Cabo Verde, há mais de um século que tem comunidades emigradas em diferentes continentes. São em geral comunidades bem integradas particularmente nos Estados Unidos e na Europa e para isso deverá ter contribuído um certo sentido de cabo-verdianidade que lhes permitiu sem conflito lidar com outras culturas preservando a sua. A experiência acumulada nessas comunidades deve servir de referência para evitar os excessos actuais da política identitária e das guerras culturais e também para impedir a instrumentalização dos problemas ainda existentes por agendas espúrias que pouco têm a ver com o objectivo de procurar uma vida melhor e ser bem-sucedido no país de emigração. O contínuo reforço da identidade cabo-verdiana, em particular nas novas gerações, poderá ajudar a contornar armadilhas tendo na base uma deficiente compreensão da experiência histórico-cultural de Cabo Verde, que não se consegue reduzir aos modelos aplicáveis noutros sítios, chegando em alguns casos ao ponto de hostilidade.

É um facto que as migrações estão a aumentar em todo o mundo, especialmente o fluxo migratório dirigido para a Europa e os Estados Unidos. Claramente que essa pressão sobre esses países se transformou numa questão política sensível para a qual se tem de encontrar soluções adequadas para poder manter o fluxo. Em Cabo Verde, a emigração ganhou um outro ritmo nos últimos tempos e é fundamental para as pessoas e para o país que tenha as melhores probabilidades de sucesso com boa integração.

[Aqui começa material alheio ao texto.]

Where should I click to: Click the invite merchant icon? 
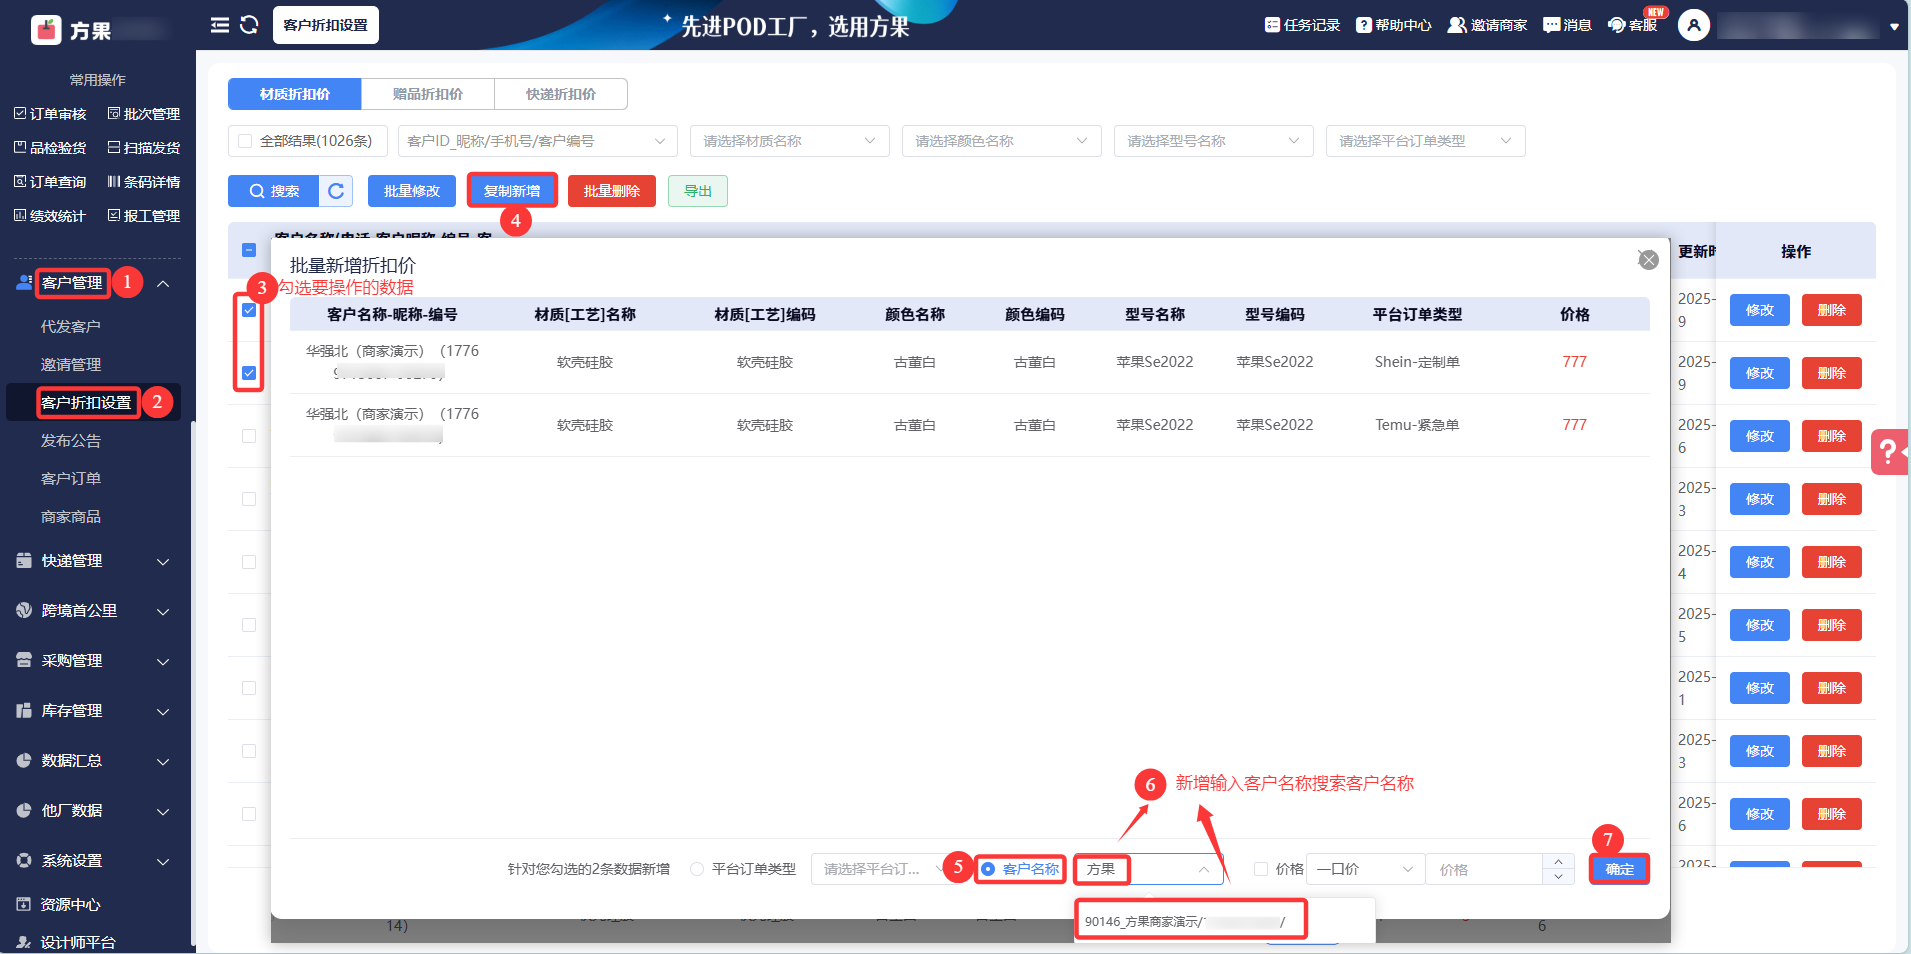1457,25
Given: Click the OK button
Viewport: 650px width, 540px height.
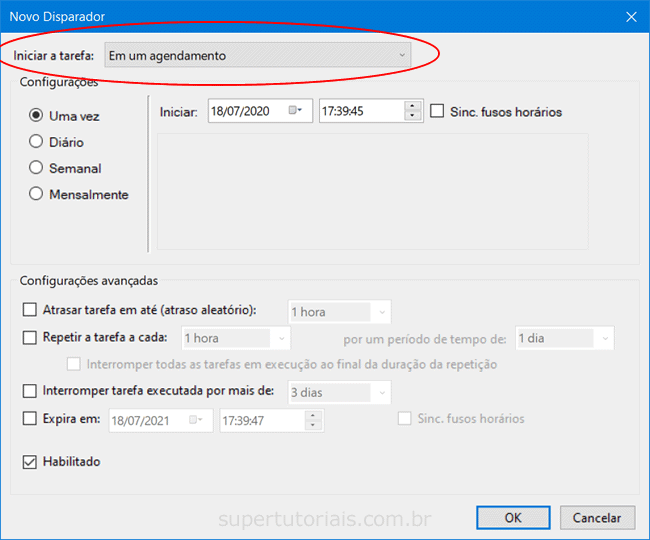Looking at the screenshot, I should click(x=512, y=517).
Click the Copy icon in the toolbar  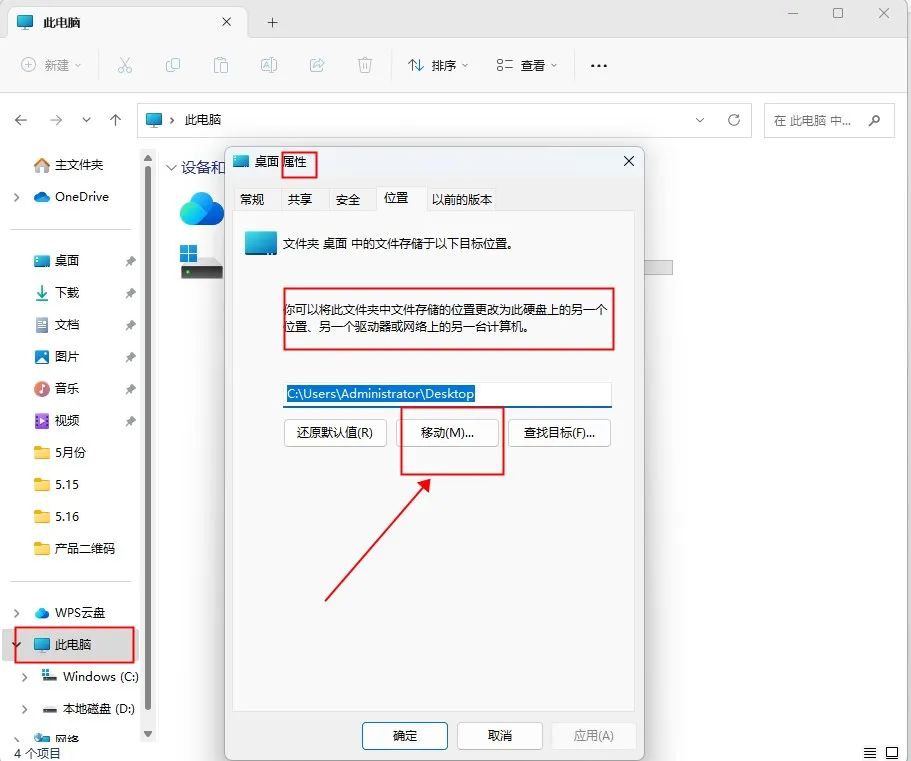173,65
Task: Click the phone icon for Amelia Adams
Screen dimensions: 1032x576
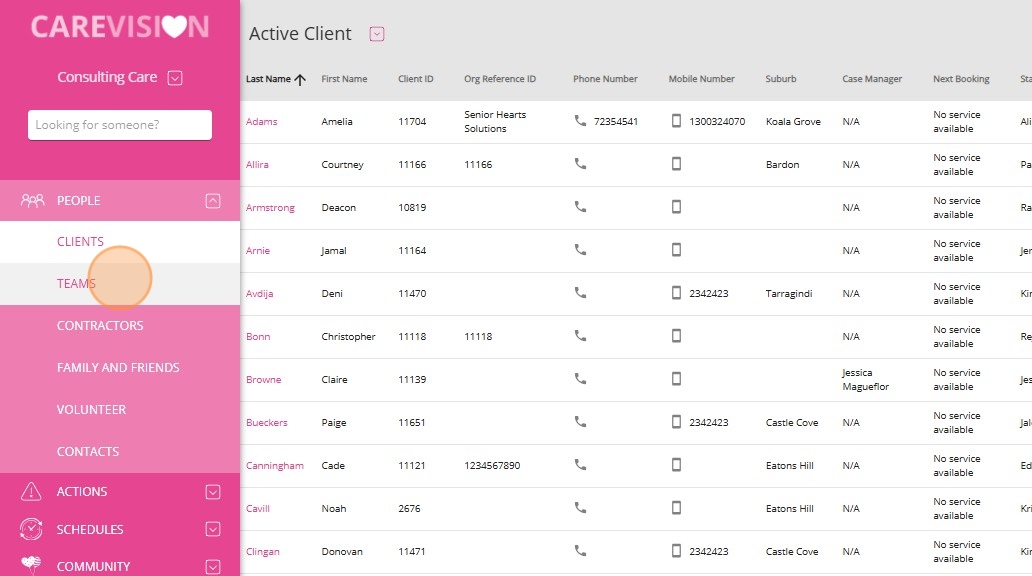Action: [x=580, y=120]
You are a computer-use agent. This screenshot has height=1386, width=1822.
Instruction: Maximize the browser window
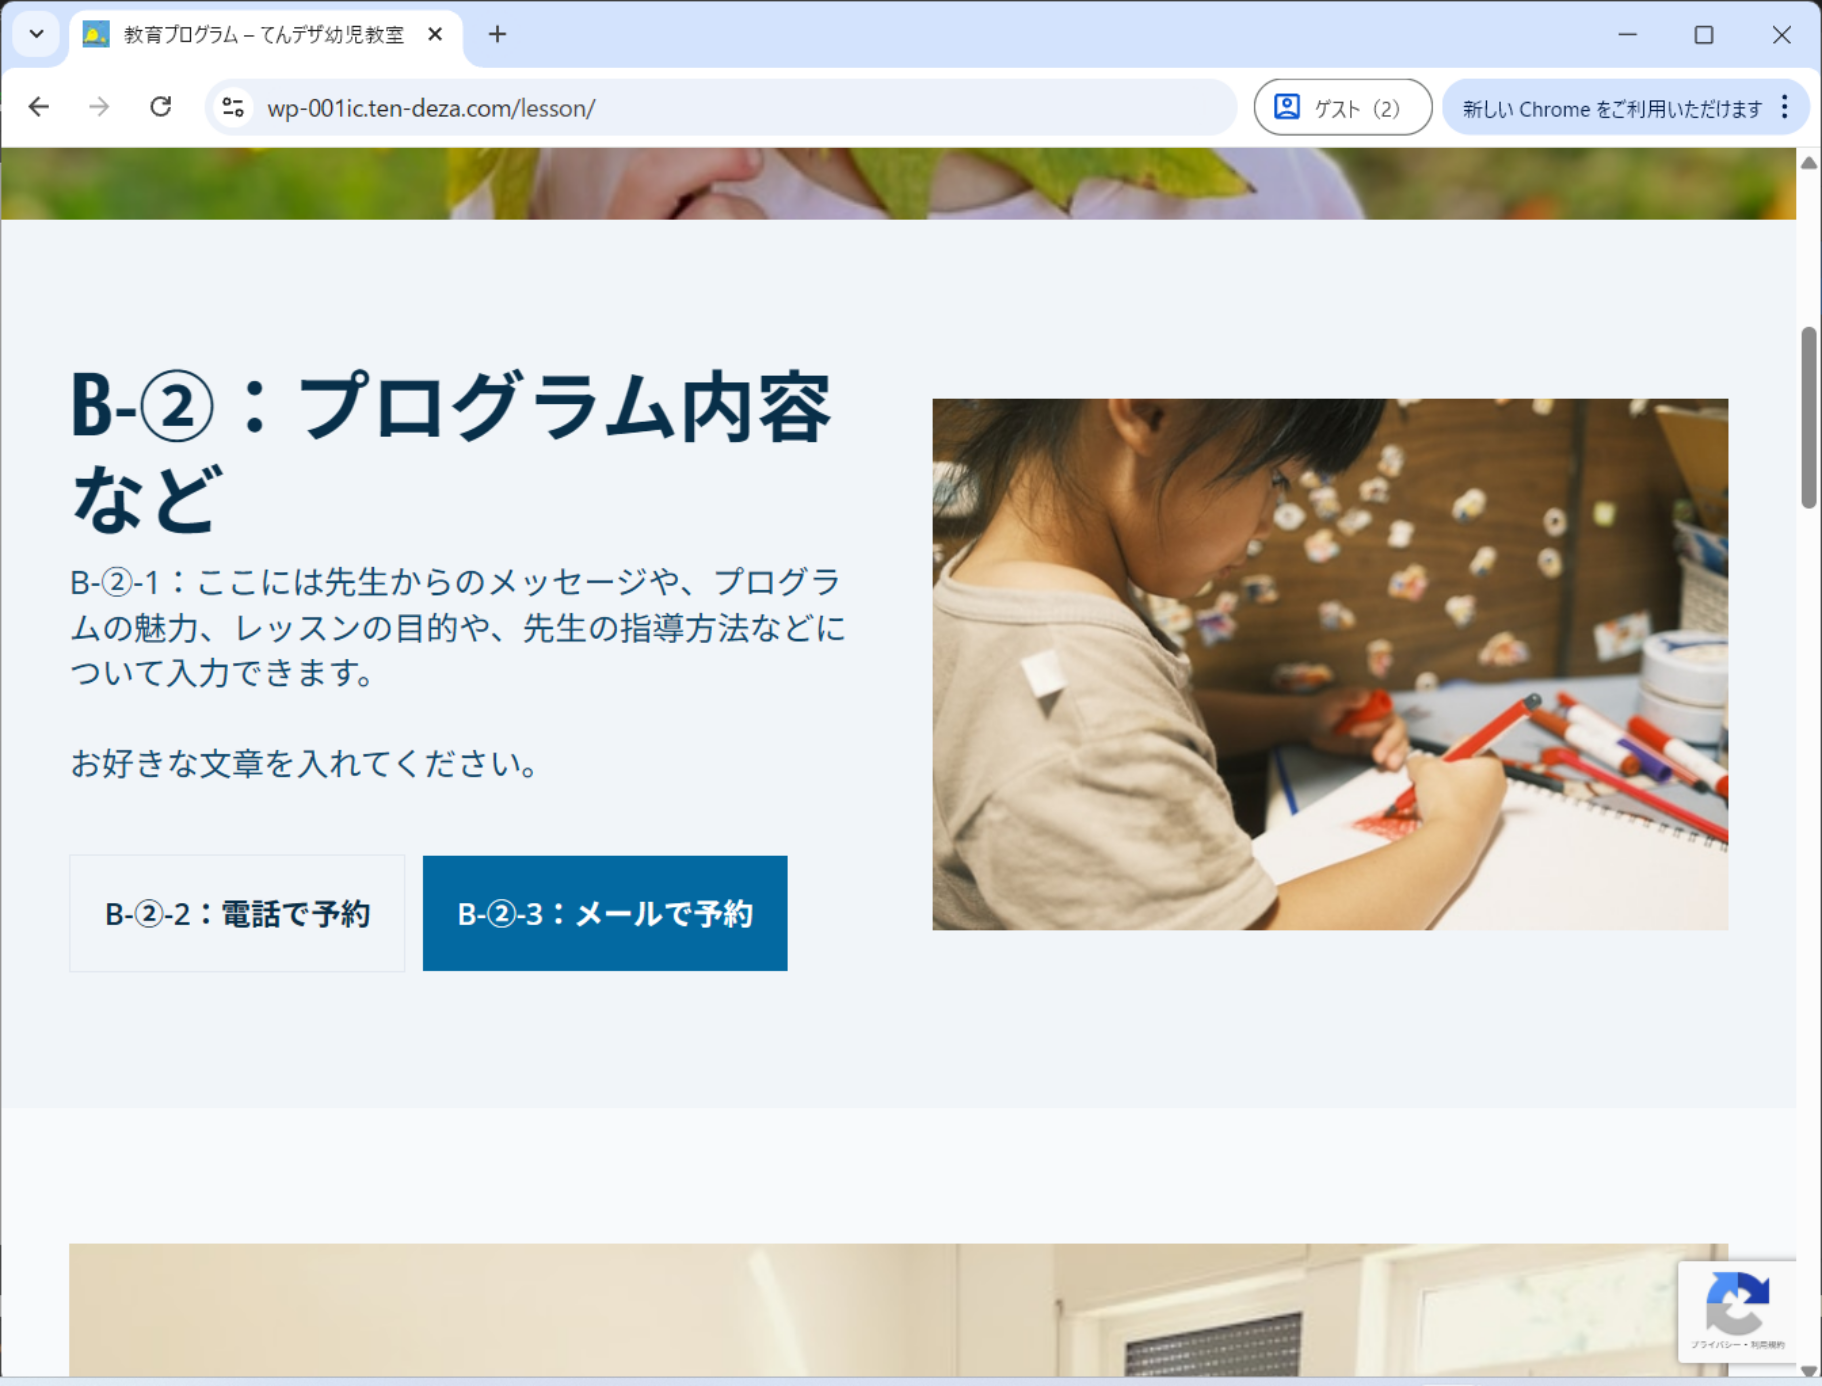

Quando acontece algo de trágico como é o caso de Odair Moniz a consternação é geral e muito sentida. Relembra a todos os riscos envolvidos na emigração e a importância de solidariamente e em diálogo se fazer representar e participar na procura de soluções para os problemas da comunidade. 

Humberto Cardoso

Texto originalmente publicado na edição impressa do Expresso das Ilhas nº 1196 de 30 de Outubro de 2024.